As we are awake the very idea of 4 a.m. as death is unnerving. If there is not one iota of recall, I can “live,” I can “die” to it. Last night at 4 a.m. who I was, was gone, long departed. No wonder people become amnesiacs — unconscious fears; and those who take sleeping potions, experimenters with suicide through sleep. If I will become inanimate matter, so be it. I sometimes feel as if I came from stone or carbon or elsewhere, foreign to any idea of it, beyond conceptualization and that I will return to such a state again.
So, by my definition, life is a spark between two poles, both without charge. I always thought it might be fun to be aberrant, and so I am an errant charge, unplanned for, who has several decades to make sense out of this folly, and then off with his head. It goes beyond cruelty and malice; it is nature’s unheard aria, a solo sung by no one. Heard by no one, I feel closer to a virus than I do to my fellow man. At least the virus is closer organically to atoms or quarks, to what matters, no pun intended, than a human being who, like topsy, has grown over-large.

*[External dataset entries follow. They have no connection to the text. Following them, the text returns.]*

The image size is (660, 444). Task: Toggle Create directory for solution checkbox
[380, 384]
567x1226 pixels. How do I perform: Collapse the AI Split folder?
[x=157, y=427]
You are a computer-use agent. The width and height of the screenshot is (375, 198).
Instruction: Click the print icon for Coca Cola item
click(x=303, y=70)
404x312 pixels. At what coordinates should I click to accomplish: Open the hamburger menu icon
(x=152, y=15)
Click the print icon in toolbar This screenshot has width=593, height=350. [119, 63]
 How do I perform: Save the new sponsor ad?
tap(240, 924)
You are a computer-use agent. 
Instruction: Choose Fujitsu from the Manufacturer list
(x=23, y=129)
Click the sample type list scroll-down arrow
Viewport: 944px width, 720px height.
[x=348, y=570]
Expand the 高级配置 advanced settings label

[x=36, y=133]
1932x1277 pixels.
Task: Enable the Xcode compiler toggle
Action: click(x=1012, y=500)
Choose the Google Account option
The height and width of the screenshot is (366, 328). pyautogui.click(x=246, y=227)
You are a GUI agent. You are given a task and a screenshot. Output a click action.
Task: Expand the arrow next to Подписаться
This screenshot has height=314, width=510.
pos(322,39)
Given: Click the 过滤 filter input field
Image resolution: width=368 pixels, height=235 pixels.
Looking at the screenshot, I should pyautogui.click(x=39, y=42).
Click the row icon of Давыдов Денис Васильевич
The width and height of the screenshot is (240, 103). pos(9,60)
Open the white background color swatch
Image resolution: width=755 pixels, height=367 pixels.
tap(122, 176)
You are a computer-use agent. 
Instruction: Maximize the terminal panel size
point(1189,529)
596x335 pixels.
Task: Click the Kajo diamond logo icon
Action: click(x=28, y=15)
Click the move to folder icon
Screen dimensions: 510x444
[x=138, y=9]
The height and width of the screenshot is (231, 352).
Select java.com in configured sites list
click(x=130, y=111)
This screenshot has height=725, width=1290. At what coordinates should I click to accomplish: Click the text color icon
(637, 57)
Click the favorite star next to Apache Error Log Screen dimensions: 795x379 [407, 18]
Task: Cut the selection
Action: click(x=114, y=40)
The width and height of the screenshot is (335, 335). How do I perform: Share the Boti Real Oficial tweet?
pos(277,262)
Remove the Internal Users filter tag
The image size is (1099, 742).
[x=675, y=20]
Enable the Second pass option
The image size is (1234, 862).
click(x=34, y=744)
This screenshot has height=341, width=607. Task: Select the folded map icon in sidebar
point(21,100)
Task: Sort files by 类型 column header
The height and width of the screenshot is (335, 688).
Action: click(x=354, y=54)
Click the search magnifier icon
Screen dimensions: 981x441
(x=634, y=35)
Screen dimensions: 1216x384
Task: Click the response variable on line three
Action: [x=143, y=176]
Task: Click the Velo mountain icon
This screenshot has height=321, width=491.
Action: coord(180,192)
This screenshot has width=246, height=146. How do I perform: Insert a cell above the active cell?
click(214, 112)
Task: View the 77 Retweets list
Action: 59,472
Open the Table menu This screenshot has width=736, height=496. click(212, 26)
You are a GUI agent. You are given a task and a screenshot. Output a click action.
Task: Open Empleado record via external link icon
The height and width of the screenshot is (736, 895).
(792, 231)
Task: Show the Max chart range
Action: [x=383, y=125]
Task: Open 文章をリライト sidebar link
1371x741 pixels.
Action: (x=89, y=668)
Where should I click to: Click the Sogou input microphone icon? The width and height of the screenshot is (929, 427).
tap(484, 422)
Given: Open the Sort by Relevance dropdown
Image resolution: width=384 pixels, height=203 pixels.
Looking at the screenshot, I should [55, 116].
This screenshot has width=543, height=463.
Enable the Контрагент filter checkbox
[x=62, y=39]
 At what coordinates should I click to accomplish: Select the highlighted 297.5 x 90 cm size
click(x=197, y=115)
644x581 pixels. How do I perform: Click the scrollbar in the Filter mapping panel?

This morning Mt. lemmon was covered in a haze that did not burn off until noon or so; for a while it appeared as if the surrounding ridges were in a shroud made of smoke. Smoke spots could be seen coming down the western slopes of the Catalinas as if set by Indians to send smoke signals. After having recently read Krakatoa of late, I associated to the image of an oncoming volcanic upheaval. One cannot imagine what such an explosive outburst that might be — beyond comprehension. A smell of roasting wood was in the air here and there as I drove by; it came into the car.
I’ve had a stressful day dealing with workmen who are either flip or disorganized, one hand not knowing what the other is doing. Over the cell phone I almost told a young man that he should change his name to Pontius Pilate, for he continually failed to take responsibility for his inability to perform a few straightforward tasks. The local Wells Fargo bank held up giving me a line of credit because they needed evidence that I existed in my new home, regardless of my credit cards and utility bills that I paid for the past 12 months. Banks are whores. I feel as I grump into old age that we are a nation of morons. People tend not to take responsibility not only for their own actions but for whom they are. Besides being a nation of sheep, we bleat ignorance.
Everybody is escaping being held responsible for what they are and what they do. At times today I felt like nailing each finger to the floor with a spike, crucifying the hand as a transfigural symbol, of not getting things done. Line up 10 individuals and metaphorically shove them into one another and what you have are imploding shadows, reflections without substance.